All Products
Search
Document Center

EventBridge:EventHouse overview

Last Updated:Mar 05, 2026

Overview

Important

This feature is currently in invitational preview. To use it, fill out the feature invitational preview request form.

EventHouse is EventBridge’s cloud-native event lakehouse. It handles storage, governance, and intelligent analytics for event data.

EventBridge’s event bus solves event routing and delivery. EventHouse builds on this to address what to do with event data after it is stored. EventHouse unifies structured, semi-structured, and unstructured data from message queues (such as Kafka and RocketMQ), relational databases (such as MySQL), and object storage (such as OSS) into a standard event model. Using its built-in Open Catalog and AI semantic layer, EventHouse manages heterogeneous data sources with Zero-ETL and enables real-time analysis through SQL queries or AI agents.

image

Core components

EventHouse consists of three core components. Each works independently but collaborates closely:

Component

Location

Core capabilities

Data catalog

Metadata management center

Multi-source metadata registration, schema evolution management, data lineage tracking, fine-grained access control

Data analysis

Compute engine layer

Unified stream and batch SQL, federated query, materialized view, real-time anomaly detection

Data intelligence (Luma)

AI analytics layer

AI semantic layer, MCP protocol integration, autonomous DataAgent analysis, natural language querying

Core value

Zero-ETL (seamless data integration)

Map external data sources (such as RDS and OSS) directly. Run federated queries without moving data into EventHouse. This reduces data latency and storage cost.

Unified governance

Use Open Catalog to manage metadata and track lineage for “dark data” from message queues that lack schema definitions. Break down data silos.

Agentic analytics

Natively integrate MCP (Model Context Protocol). AI agents understand event data structures and perform analytics using natural language questions.


Data catalog

The data catalog is EventHouse’s metadata management center. It manages metadata, schema definitions, access permissions, and data lineage for all connected data sources.

Unified metadata management

  • Multi-source mapping: The catalog automatically discovers and registers metadata from data sources such as Kafka, RocketMQ, and RDS.

  • Schema evolution: Automatically infer and manage schema versions for event data.
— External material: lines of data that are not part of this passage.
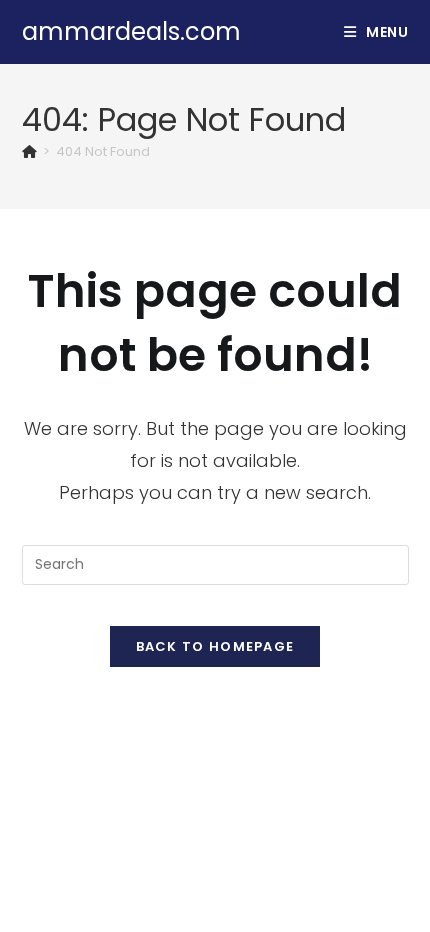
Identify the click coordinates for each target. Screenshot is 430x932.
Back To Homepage (215, 646)
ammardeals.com (131, 31)
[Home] (29, 151)
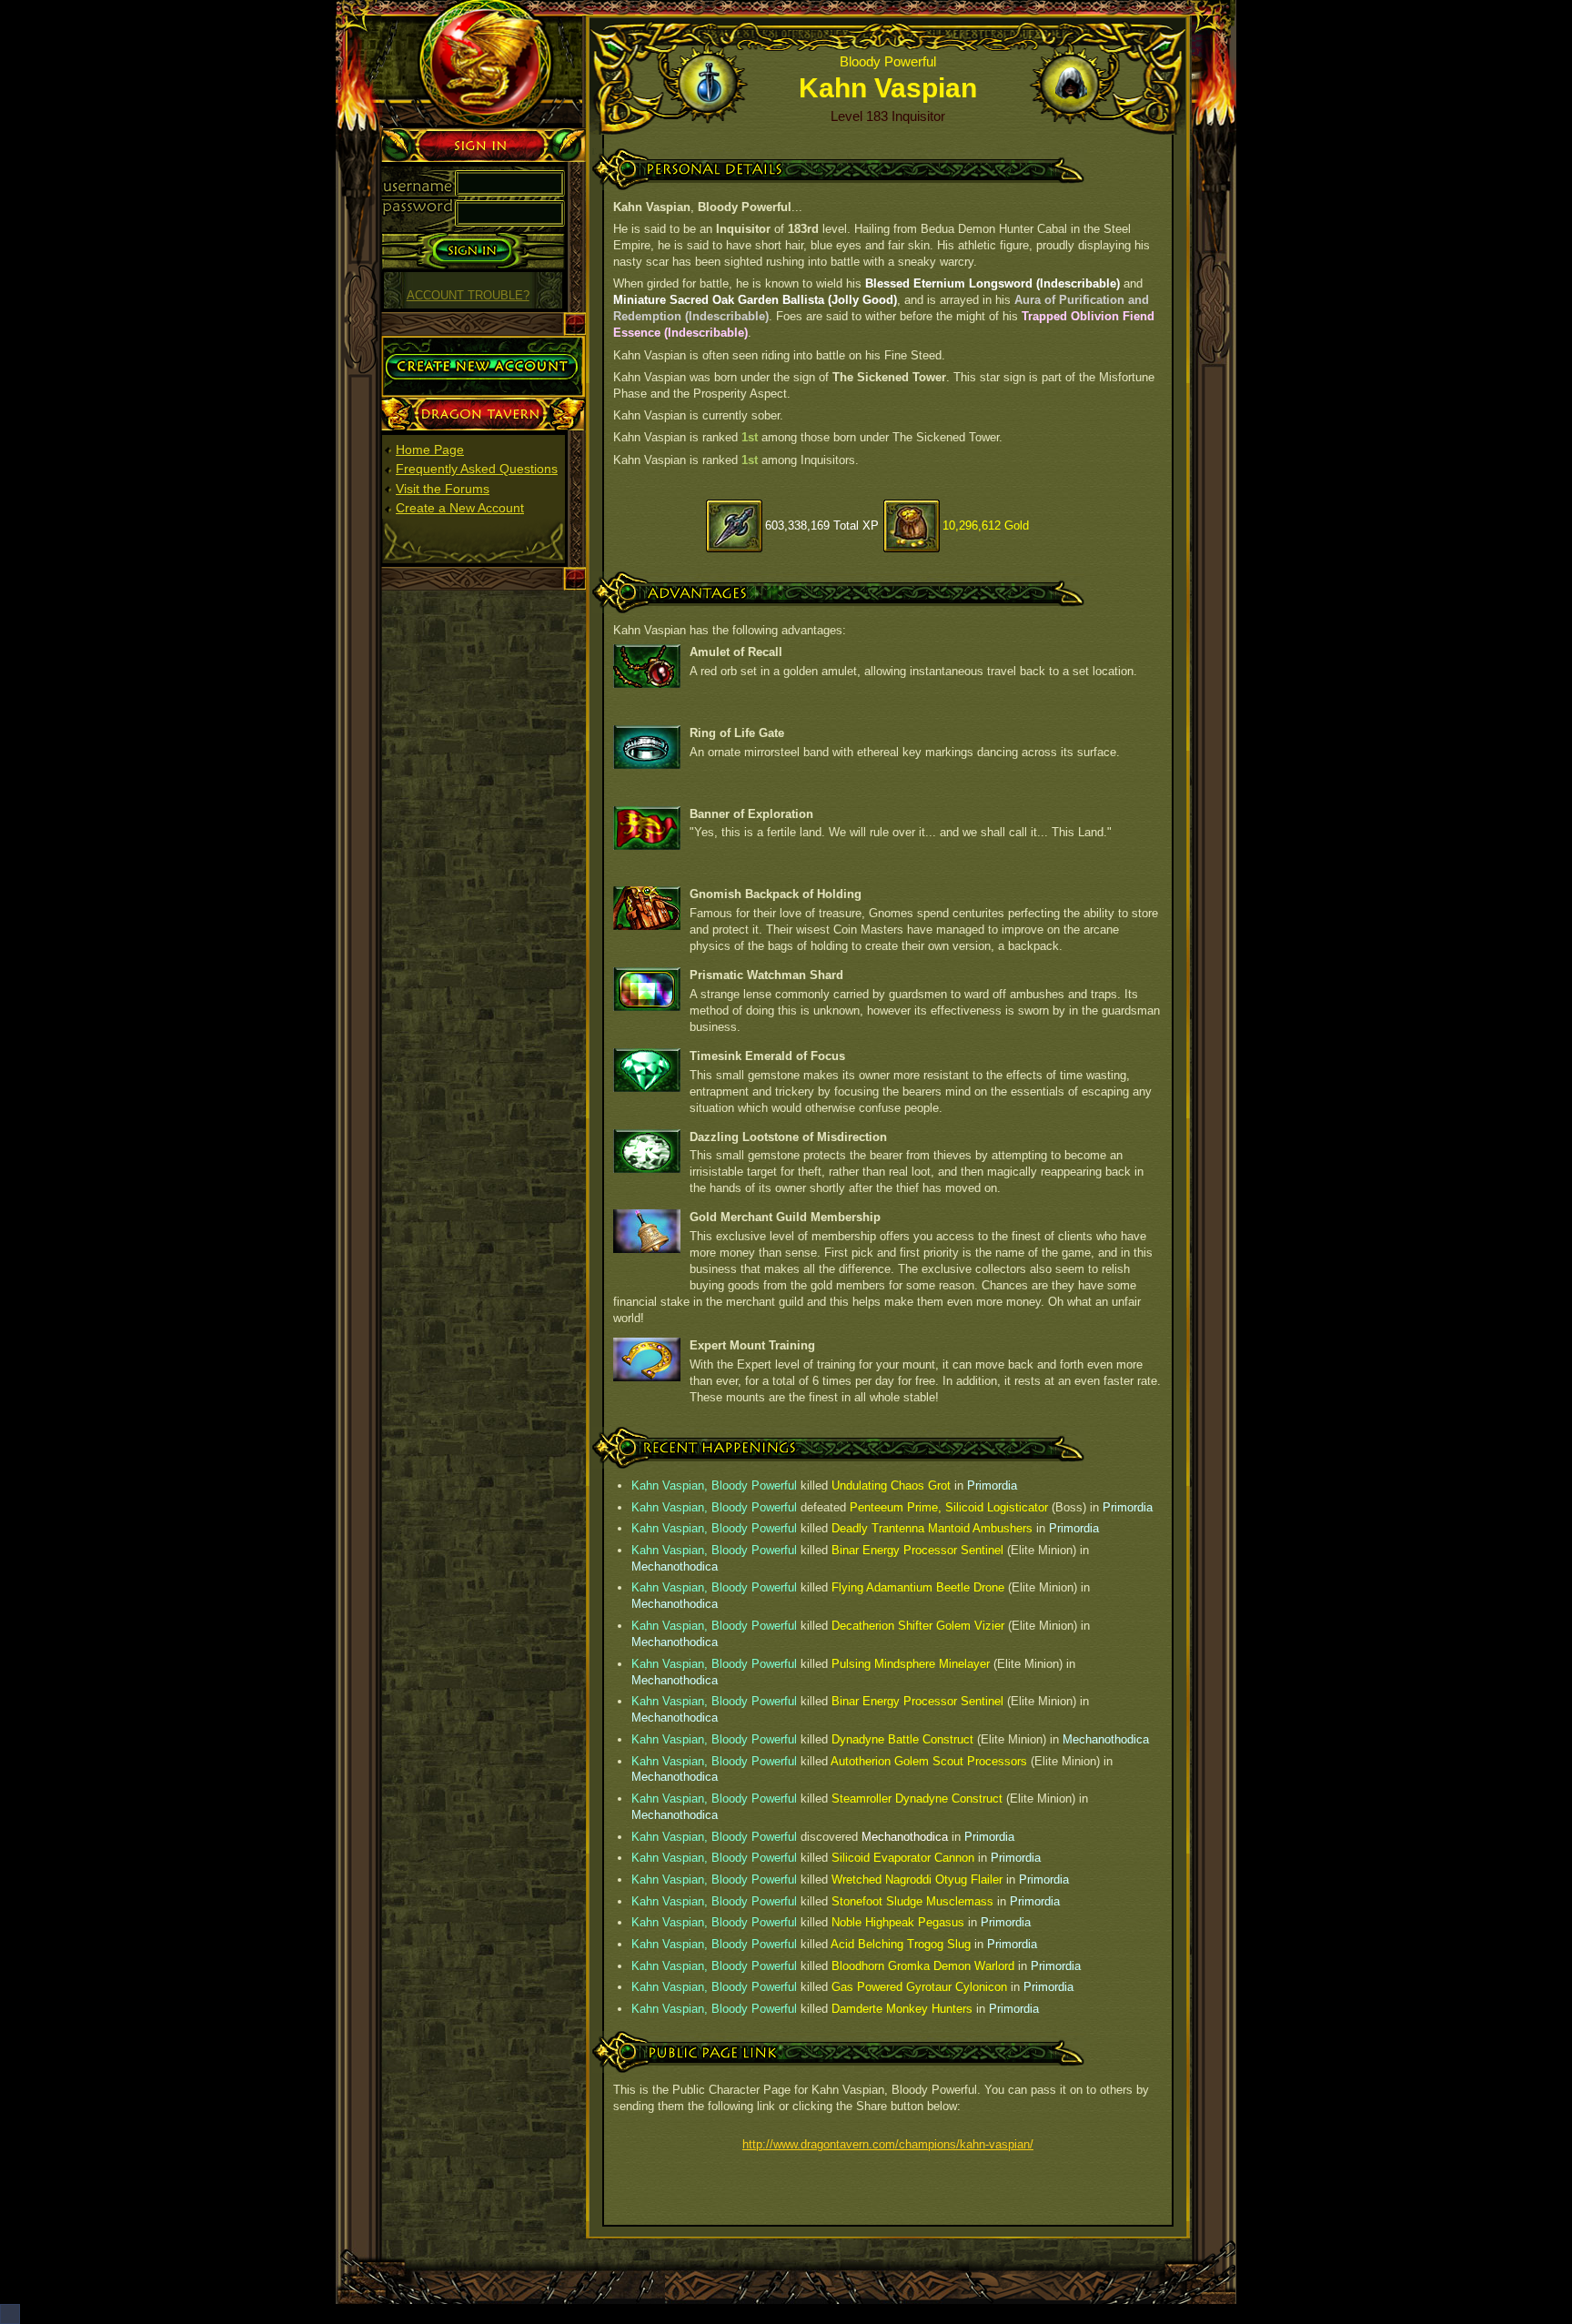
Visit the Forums (442, 488)
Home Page (430, 449)
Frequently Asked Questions (477, 468)
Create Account (425, 343)
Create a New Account (460, 507)
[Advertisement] (484, 873)
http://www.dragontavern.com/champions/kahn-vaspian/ (887, 2144)
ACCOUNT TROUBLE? (468, 295)
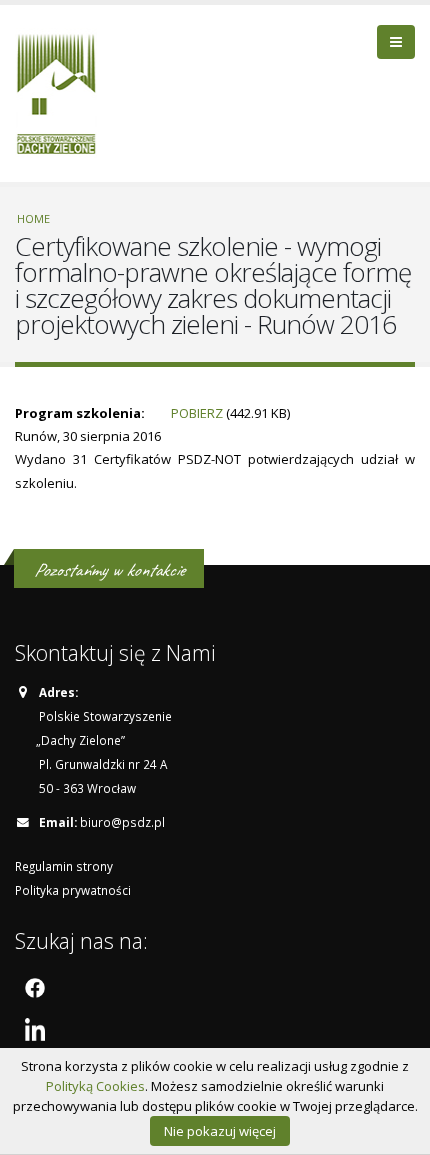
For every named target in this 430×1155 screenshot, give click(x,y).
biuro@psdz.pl (122, 822)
When upstream fields change, maintain compatibility to prevent downstream analysis tasks from breaking.

  • Data lineage tracking: Track events across their full lifecycle—from production (producer) and storage (eventstore) to analysis—to support troubleshooting and impact assessment.

Open ecosystem compatibility

Open Catalog supports open table formats such as Iceberg, Hudi, and Delta Lake. Avoid vendor lock-in and choose your compute engine freely.

Permissions and security

Provide fine-grained access control (ACL) at the database, table, and column levels.

Scenario: Unified data view

In E-commerce, order data may be split between RocketMQ (real-time stream) and MySQL (persistence). Use the catalog to create a unified view that logically joins the real-time order stream in MQ with user information tables in the database. Query this view directly—no need to know where data is physically stored.


Data analysis

Data analysis is EventHouse’s compute engine layer. It delivers high-performance SQL queries, stream processing, and federated query capabilities.

Intelligent query engine

  • Multimodal querying: Support three query modes—SQL (structured), NoSQL (document-based), and External (external data source queries).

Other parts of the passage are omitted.